(Beginning of Extracted entries)
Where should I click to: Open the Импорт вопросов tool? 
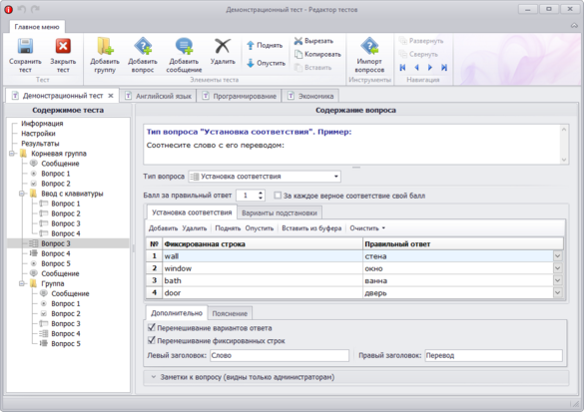[369, 55]

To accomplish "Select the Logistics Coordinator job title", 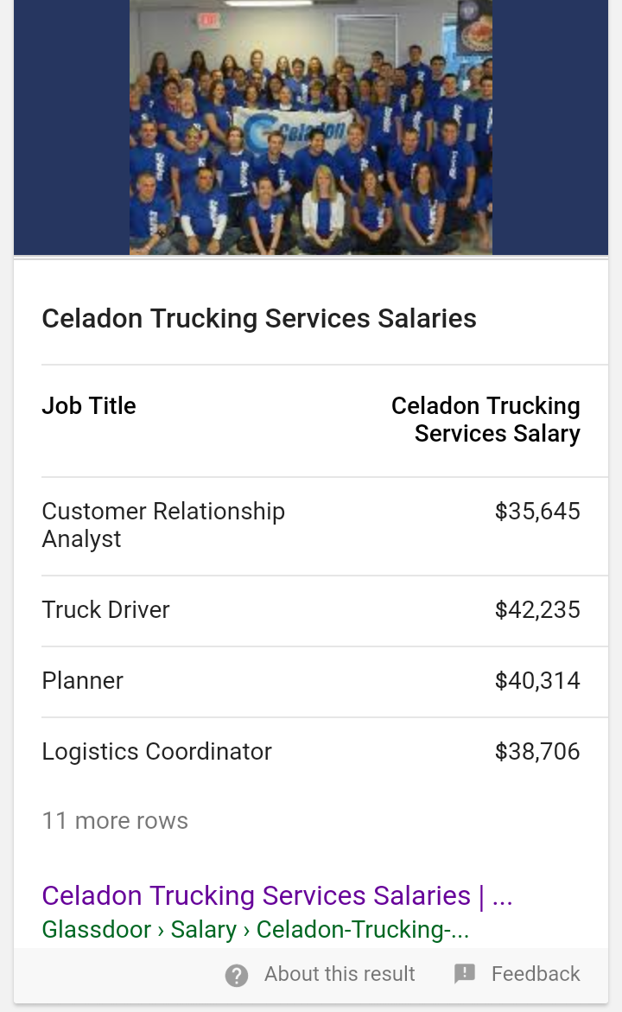I will [156, 752].
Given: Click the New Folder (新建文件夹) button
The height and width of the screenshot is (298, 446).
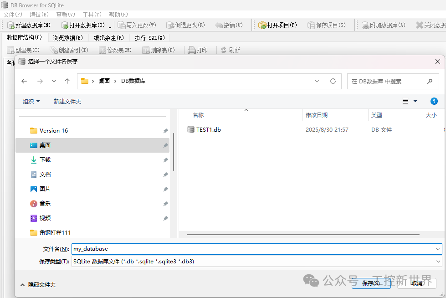Looking at the screenshot, I should click(67, 101).
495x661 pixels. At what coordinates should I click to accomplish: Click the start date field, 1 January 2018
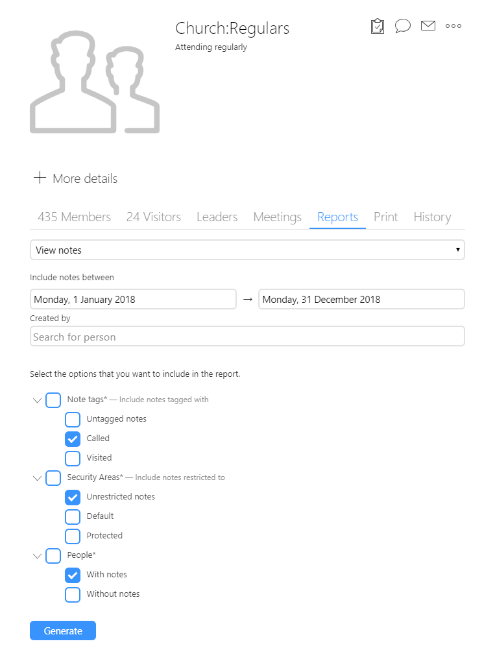[133, 300]
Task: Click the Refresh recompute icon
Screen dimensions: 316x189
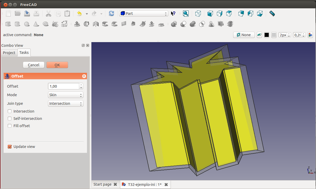Action: click(x=111, y=14)
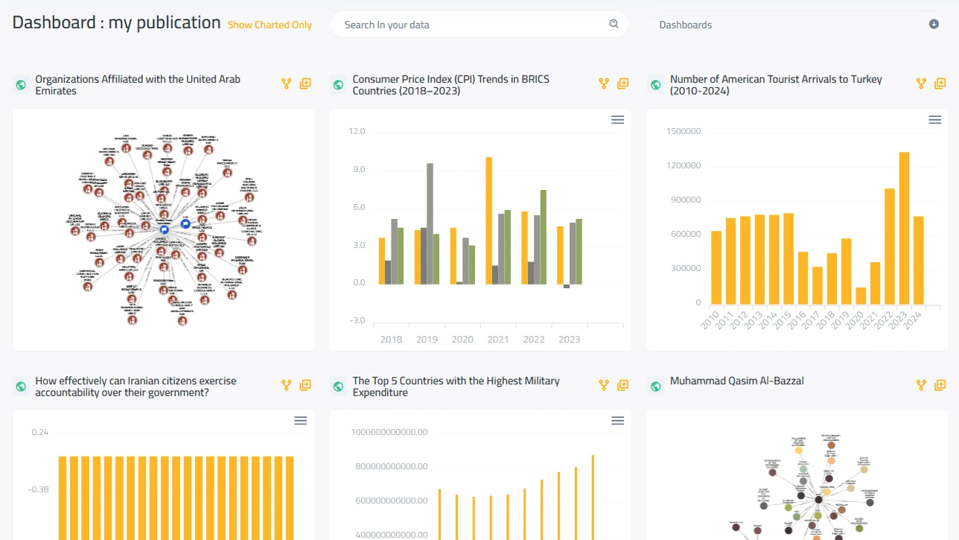Click the globe icon beside the UAE organizations title
Image resolution: width=959 pixels, height=540 pixels.
[x=20, y=84]
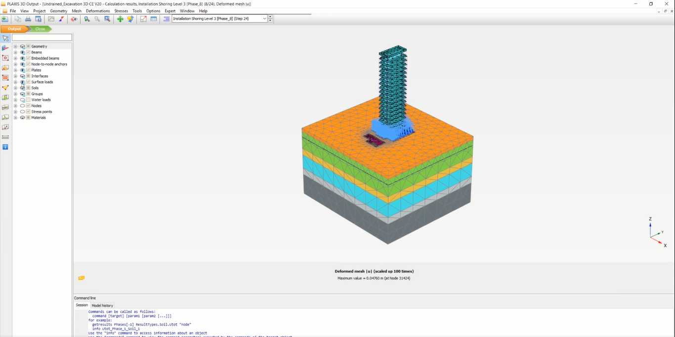Expand the Embedded beams tree node

pos(15,58)
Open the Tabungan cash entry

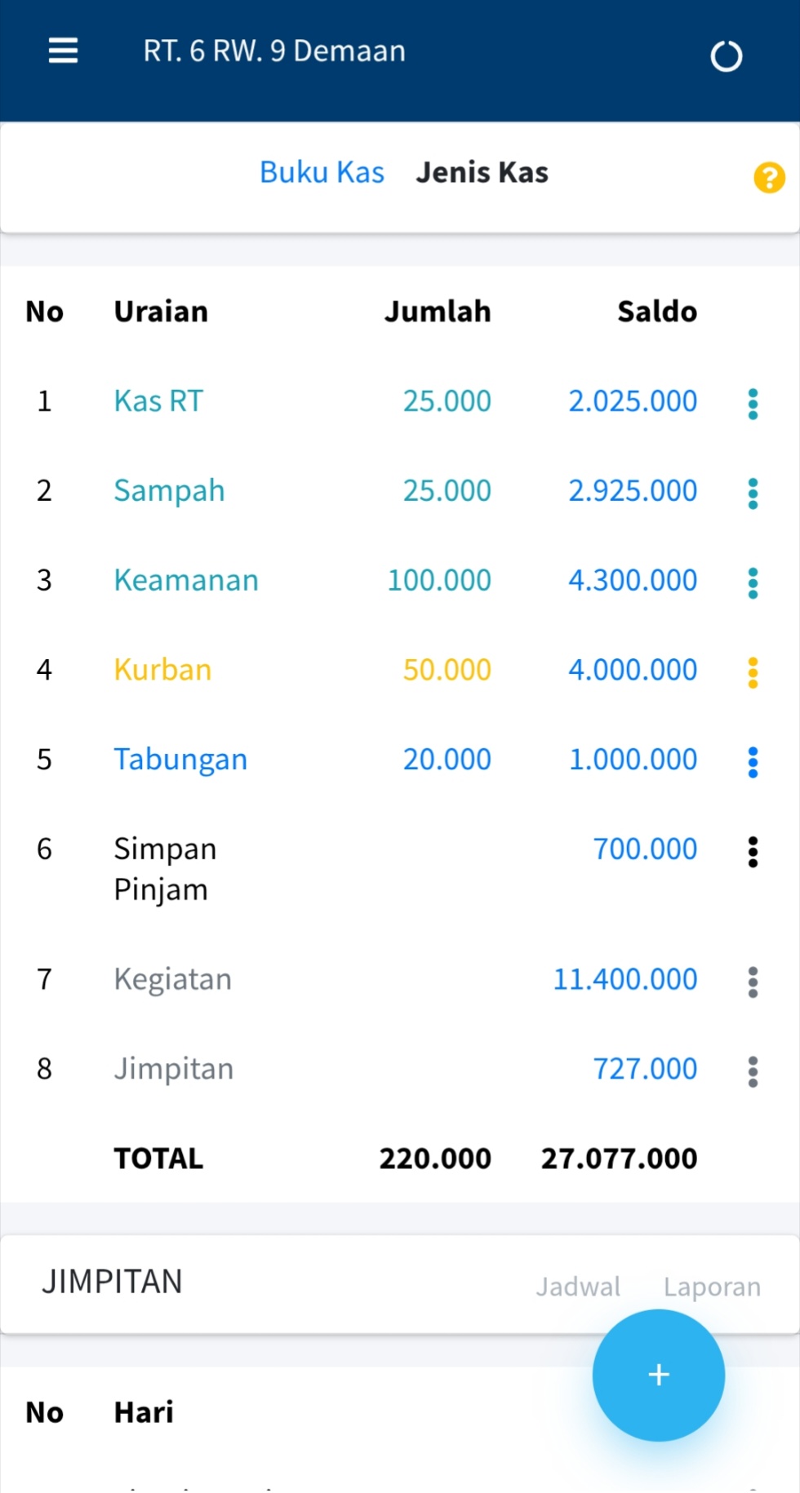(x=180, y=760)

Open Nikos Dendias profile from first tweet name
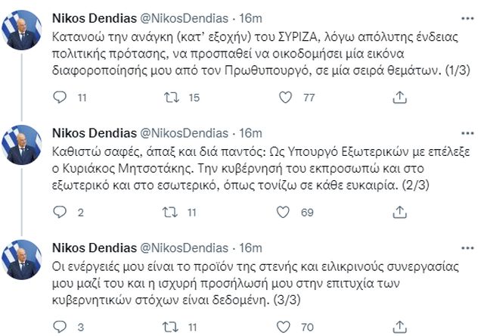[94, 17]
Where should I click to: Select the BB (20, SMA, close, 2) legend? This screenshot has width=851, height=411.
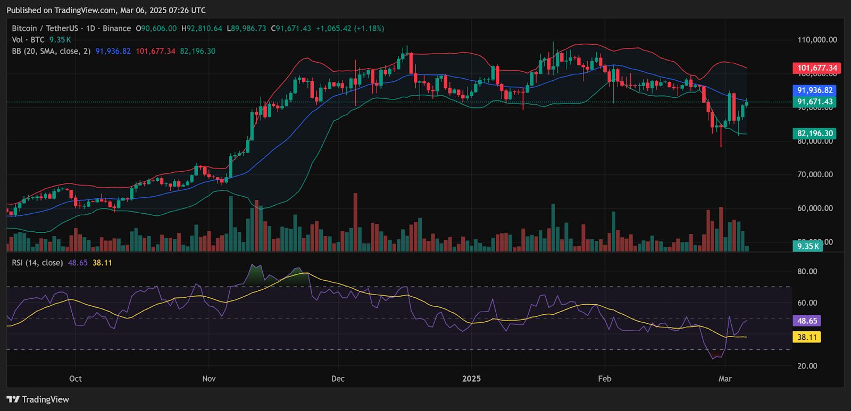click(51, 52)
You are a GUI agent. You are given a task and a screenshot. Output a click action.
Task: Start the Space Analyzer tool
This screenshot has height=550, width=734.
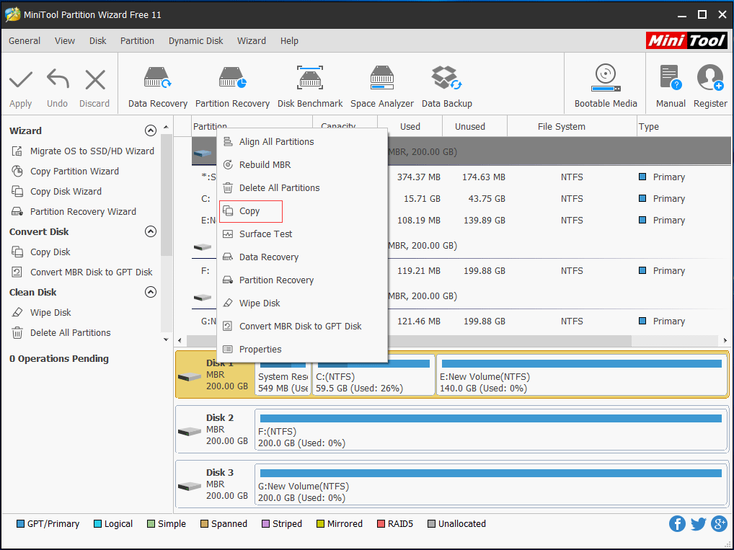[x=382, y=87]

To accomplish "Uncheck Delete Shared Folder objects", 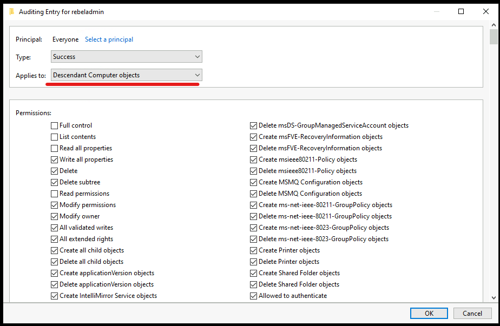I will [x=253, y=284].
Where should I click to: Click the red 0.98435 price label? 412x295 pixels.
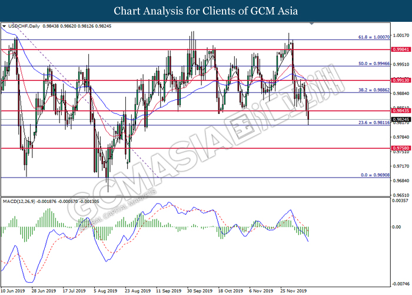(x=401, y=111)
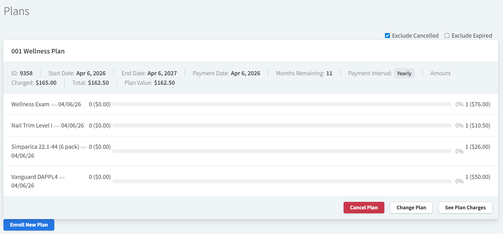This screenshot has height=234, width=503.
Task: Enable the Exclude Expired checkbox
Action: (x=447, y=36)
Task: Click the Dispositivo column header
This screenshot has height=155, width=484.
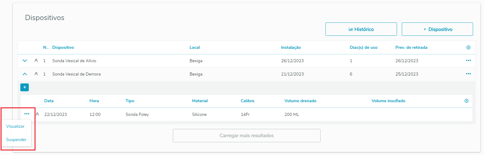Action: coord(63,48)
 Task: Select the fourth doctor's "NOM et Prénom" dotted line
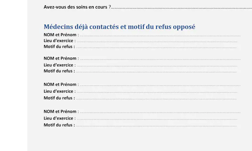(x=160, y=112)
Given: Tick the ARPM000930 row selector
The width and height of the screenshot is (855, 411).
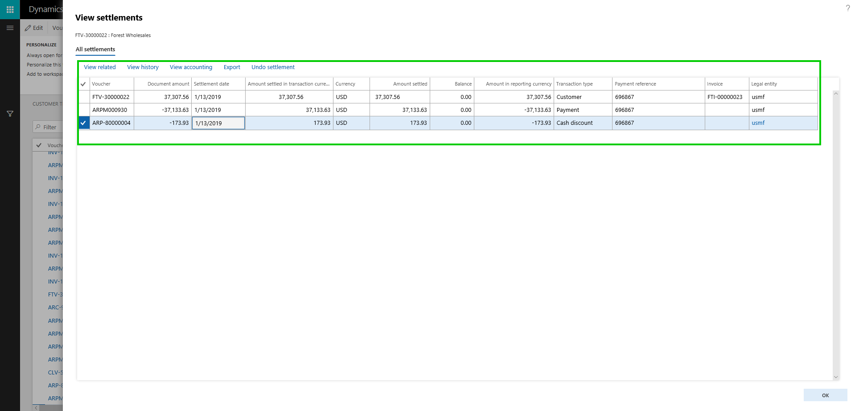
(End of Extracted entries)
> [About this task]:
Once the line containing "Where should I click to: Click" is found, write out exactly that line and each line after it through the end of the entries, omitting pictures.

> [Task result]:
Where should I click to: Click the red 0.98435 price label? 412x295 pixels.
(x=401, y=111)
This screenshot has height=234, width=503.
Task: Enable the Exclude Expired checkbox
Action: (x=447, y=36)
Task: Click the Dispositivo column header
This screenshot has height=155, width=484.
Action: coord(63,48)
 Task: Select the fourth doctor's "NOM et Prénom" dotted line
(x=160, y=112)
Given: Tick the ARPM000930 row selector
The width and height of the screenshot is (855, 411).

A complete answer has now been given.